Thursday, October 16, 2008

Faith, Glory and The American Dream

She sat on the curb as the crowd of tourists flowed around her. Normally, such a sight would not affect me in any way, just a woman in a crowd, but I know just enough about this woman to surmise that the expression on her face is a reflection of a feeling of alienation. Of course, the expression may be just the manifestation of a bad case of gas, but I think not. This woman lives alone with two boys, ages 12 and 8. The youngest was recently hospitalized as the result of a car accident while with his estranged father. She works as a clerk in a convenience store and lives in a small apartment in a converted business building. Surely, the life she is living is not the life she dreamed of as a child.

Her image and associated history, for me, illustrates the dark side of the so-called American Dream and the truth of the Fall from Eden.

An odd connection? Not really. America was Europe’s new Eden in the beginning. The newly discovered continent seemed to offer Europeans the chance to regain God’s Edenic grace and European Christianity the chance to redeem its failure to establish the Kingdom of God on Earth in Europe. In the new world, America, Christians could achieve a harmonic dominance over the wild, which was thought the fulfillment of Adam’s original task in the Garden. God’s bounty would fall into the hands of those created in his image, and Christians could establish a Christian “City on the Hill” worthy of Christ’s return, a society clearly established on Christ’s commandments and worthy of God’s bounty. An exaggeration of how America’s promise was conceived by emigrant Europeans? Perhaps, but the mythic principles informing such ideals are clearly evidenced in the many royal charters granted the early emigrants, and the influence of those principles on modern American thought is clearly evident in the Depression-era political slogan, “A chicken in every pot and a car in every garage.”
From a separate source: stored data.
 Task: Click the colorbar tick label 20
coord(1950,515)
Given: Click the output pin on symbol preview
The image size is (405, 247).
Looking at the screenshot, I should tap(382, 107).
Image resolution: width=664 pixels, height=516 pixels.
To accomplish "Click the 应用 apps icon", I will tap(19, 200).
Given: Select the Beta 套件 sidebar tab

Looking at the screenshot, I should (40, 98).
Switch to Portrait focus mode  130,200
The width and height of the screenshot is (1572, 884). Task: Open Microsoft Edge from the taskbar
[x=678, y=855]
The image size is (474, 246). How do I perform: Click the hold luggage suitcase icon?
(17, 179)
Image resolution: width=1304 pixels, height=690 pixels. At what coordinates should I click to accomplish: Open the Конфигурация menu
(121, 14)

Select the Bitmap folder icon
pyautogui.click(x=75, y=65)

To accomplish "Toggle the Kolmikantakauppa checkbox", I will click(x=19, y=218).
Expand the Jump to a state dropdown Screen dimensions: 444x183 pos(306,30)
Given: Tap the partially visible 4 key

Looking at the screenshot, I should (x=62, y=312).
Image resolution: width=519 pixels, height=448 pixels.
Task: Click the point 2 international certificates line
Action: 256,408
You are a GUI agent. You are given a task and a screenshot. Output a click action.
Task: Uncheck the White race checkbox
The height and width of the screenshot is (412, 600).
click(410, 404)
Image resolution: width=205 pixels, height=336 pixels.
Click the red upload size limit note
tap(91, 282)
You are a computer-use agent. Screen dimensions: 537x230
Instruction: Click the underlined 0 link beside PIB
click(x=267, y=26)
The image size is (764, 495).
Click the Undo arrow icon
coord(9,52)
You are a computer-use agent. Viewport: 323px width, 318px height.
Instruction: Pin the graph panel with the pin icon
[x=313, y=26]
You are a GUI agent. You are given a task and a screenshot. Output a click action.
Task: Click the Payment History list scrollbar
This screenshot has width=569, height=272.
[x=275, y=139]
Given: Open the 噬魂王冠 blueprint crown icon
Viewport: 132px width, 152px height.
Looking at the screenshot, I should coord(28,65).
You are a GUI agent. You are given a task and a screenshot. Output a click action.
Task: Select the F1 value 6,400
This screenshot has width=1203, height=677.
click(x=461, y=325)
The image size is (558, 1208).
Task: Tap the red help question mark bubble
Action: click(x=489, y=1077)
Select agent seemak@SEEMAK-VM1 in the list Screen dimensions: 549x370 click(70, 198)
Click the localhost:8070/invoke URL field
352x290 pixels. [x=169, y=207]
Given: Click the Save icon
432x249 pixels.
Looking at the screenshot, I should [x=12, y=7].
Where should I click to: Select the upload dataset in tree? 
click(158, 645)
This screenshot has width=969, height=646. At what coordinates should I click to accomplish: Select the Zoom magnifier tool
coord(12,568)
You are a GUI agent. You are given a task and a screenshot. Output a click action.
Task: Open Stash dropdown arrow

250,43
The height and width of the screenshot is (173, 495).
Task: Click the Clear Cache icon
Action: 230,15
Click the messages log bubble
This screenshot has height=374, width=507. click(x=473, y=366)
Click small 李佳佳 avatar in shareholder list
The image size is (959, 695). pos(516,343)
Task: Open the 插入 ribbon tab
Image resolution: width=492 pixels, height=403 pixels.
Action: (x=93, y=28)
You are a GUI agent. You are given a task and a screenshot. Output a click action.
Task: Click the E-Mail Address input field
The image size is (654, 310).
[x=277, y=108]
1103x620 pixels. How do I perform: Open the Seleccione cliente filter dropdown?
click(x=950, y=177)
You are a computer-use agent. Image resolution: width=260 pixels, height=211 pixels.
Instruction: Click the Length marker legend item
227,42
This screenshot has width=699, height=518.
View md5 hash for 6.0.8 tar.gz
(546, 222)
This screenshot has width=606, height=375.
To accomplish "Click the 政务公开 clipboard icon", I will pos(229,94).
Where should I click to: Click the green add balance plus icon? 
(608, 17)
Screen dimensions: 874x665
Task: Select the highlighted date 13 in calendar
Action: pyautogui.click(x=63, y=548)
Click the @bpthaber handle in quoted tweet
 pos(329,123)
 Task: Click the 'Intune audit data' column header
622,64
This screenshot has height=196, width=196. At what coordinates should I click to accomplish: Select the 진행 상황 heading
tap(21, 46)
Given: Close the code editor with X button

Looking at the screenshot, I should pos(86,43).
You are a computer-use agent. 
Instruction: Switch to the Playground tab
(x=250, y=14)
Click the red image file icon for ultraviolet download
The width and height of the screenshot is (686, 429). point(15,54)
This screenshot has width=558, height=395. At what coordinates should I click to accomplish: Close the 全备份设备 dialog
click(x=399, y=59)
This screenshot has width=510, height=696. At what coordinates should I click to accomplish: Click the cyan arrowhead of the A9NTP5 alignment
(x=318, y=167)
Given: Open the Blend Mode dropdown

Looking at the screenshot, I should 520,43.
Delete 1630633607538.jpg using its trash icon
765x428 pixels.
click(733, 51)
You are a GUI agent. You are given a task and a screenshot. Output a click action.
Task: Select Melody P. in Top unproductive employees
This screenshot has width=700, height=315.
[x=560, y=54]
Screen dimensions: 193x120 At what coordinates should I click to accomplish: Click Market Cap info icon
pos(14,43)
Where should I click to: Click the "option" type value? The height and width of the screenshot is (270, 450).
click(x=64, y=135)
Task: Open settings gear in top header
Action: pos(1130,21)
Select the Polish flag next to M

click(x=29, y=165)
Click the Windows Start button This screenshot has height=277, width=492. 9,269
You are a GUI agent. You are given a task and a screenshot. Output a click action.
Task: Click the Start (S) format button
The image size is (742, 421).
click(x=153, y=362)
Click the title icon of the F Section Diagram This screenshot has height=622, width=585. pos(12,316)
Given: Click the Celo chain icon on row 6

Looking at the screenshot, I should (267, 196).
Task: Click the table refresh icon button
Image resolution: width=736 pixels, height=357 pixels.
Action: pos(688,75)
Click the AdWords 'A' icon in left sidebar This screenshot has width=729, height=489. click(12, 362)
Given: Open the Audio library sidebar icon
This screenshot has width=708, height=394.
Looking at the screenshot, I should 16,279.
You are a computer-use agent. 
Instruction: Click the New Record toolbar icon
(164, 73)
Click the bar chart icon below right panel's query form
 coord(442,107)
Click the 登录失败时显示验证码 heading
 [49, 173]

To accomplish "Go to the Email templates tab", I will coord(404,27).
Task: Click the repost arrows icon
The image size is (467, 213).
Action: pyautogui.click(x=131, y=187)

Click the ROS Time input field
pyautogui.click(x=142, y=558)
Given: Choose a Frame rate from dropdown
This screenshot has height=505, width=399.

The error in such thinking is that the Fall as reported in Genesis makes quite clear that the bounty and harmony Adam and Eve enjoyed in Eden flowed from God’s grace, and their naively intelligent awareness of his grace was his special gift to humanity. Animals exist and live according to the natures God created within them but without the intelligent awareness of the spring of Grace their nature flowed from and the potential of wonder and love that accompanied that awareness. When God banished Adam and Eve from the garden he allowed them to keep the intelligence that gave them the ability to sense and understand God’s gift of grace. The ability to know and understand the loss of the immanent and immediately evident connection to that Grace is the curse of the Fall. Christian and Jewish theology teaches us that human society and human ingenuity can never replace the peace and wonder of the experience of the constant presence of God’s grace that was the true bounty of Eden.

But, dear God, we do try. The experience of glory must hold a psychological shadow of the experience of God’s grace since we, as a species, do love to pursue it. The seeking of glory is at the root of our most venal dreams. For example, when a young child dreams of being a pop music star, she dreams of basking in the glory of evident affection. The adulation of millions demonstrated by the purchase of the musician’s music, the roar of human adulation at massive concerts and the millions of dollars earned seem proof of the granting of special favor and everlasting love to the misguided, uninformed and ignorant. In the obverse, the denial or absence of that adulation is de facto proof of an individual’s unworthiness of favor and love.

So, the young woman sits in the crowd celebrating the moment of ease their money can buy them. She is within the crowd but not part of it, denied access because of her financial obligations and inability to fully meet them successfully. The dreams and ideals presented to her in her childhood mock her in her “failure” to achieve social glory and inclusion. She withdraws emotionally and appears as a living ghost, lost to a lie she did not create but is forced to live. Her only hope is faith, which I do not know she has. I pray she does.